* _DIRECTIONS_:
Whenever a line of the data below holds the string "computer", copy that line.

* _SOURCE RECORDS_:
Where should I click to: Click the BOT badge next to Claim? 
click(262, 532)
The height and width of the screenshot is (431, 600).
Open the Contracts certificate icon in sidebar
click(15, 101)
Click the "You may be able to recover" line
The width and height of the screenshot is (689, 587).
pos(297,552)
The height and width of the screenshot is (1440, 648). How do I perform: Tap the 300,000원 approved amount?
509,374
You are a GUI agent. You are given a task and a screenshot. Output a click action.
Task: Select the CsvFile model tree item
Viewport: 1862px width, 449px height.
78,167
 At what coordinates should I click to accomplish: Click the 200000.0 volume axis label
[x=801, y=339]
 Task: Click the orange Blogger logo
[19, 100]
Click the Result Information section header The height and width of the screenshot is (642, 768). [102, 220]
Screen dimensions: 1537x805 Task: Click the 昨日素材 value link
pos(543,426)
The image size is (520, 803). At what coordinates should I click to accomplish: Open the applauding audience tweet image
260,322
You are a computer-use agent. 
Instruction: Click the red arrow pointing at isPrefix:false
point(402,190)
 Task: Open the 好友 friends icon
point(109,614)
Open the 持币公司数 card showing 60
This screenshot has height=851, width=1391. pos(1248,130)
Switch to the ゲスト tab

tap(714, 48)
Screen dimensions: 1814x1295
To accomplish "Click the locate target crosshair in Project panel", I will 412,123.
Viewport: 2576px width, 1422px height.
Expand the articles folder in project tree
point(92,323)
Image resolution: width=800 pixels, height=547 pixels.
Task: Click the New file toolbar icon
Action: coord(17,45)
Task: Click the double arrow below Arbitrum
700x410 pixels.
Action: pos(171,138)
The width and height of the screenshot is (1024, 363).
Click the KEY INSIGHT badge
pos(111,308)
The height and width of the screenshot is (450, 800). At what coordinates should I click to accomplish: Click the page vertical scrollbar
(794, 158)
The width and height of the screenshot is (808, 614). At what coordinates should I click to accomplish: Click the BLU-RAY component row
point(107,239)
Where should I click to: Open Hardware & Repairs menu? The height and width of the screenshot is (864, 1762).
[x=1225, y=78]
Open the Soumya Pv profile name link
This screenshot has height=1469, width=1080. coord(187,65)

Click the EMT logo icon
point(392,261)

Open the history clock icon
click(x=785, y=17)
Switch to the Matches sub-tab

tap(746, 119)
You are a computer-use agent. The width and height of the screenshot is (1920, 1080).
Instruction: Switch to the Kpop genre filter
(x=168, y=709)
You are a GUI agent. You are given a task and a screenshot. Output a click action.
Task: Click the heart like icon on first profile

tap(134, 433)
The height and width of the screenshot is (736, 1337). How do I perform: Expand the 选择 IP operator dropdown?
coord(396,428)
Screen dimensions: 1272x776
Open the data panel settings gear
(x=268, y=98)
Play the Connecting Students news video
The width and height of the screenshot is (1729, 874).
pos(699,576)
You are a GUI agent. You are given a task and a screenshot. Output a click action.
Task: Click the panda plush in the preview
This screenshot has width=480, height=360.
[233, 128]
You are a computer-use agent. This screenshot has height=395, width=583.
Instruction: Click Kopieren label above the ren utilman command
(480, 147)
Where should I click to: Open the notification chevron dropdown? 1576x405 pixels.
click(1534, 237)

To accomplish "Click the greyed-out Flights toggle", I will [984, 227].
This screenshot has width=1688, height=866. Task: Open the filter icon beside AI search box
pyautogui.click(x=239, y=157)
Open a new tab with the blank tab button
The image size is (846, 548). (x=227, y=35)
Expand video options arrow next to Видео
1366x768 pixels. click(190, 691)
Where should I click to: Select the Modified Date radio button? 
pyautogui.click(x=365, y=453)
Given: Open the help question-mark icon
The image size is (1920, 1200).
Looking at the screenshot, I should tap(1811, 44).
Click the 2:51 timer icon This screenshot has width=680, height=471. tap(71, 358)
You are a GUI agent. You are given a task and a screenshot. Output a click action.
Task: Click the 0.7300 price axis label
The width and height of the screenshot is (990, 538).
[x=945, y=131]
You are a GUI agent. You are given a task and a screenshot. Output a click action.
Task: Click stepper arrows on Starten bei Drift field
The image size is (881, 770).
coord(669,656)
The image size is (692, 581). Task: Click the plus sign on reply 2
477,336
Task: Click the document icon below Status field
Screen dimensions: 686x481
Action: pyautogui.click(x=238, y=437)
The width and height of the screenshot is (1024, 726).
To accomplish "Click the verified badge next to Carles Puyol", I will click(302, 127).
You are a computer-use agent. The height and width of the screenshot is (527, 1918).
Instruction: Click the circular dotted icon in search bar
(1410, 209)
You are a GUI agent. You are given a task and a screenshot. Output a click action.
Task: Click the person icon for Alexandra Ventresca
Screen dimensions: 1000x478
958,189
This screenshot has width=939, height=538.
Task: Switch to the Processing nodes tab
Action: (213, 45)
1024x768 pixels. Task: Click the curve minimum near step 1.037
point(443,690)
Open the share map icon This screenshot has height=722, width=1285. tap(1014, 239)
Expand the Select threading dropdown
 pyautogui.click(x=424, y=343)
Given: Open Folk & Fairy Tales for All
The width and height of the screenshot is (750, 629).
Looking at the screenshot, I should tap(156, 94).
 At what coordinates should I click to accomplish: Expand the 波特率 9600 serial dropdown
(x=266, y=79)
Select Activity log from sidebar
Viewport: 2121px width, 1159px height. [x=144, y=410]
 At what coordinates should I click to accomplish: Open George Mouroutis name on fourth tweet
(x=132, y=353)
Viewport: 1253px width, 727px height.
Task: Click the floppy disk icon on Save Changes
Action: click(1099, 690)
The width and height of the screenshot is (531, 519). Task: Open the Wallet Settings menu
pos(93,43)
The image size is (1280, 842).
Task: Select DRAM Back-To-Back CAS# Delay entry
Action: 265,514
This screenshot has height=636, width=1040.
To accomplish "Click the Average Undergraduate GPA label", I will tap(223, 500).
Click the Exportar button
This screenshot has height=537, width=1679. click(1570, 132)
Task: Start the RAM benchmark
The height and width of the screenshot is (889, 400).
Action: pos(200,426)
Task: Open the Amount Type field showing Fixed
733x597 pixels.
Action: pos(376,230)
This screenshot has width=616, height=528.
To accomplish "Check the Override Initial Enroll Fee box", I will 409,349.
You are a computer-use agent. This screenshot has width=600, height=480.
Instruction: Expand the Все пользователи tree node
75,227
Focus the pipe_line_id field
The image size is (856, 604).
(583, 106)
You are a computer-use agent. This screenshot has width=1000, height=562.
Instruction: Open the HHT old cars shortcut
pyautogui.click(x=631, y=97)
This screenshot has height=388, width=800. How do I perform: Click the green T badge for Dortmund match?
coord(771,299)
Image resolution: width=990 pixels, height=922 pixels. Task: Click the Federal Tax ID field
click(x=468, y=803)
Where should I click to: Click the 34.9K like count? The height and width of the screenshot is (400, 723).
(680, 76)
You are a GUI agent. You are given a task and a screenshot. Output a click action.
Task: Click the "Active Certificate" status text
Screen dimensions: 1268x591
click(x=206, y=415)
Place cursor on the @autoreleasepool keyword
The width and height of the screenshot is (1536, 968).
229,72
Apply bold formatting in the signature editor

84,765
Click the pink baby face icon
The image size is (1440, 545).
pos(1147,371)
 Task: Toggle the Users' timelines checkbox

* _TASK RESPONSE_:
You are a computer-use agent. 
You are a computer-use agent. The width and height of the screenshot is (1920, 1080).
You are a computer-use agent. This screenshot has height=395, width=583.
You are a computer-use agent. The height and width of the screenshot is (527, 1918).
You are a computer-use agent. This screenshot has width=600, height=480.
You are a computer-use agent. This screenshot has width=1000, height=562.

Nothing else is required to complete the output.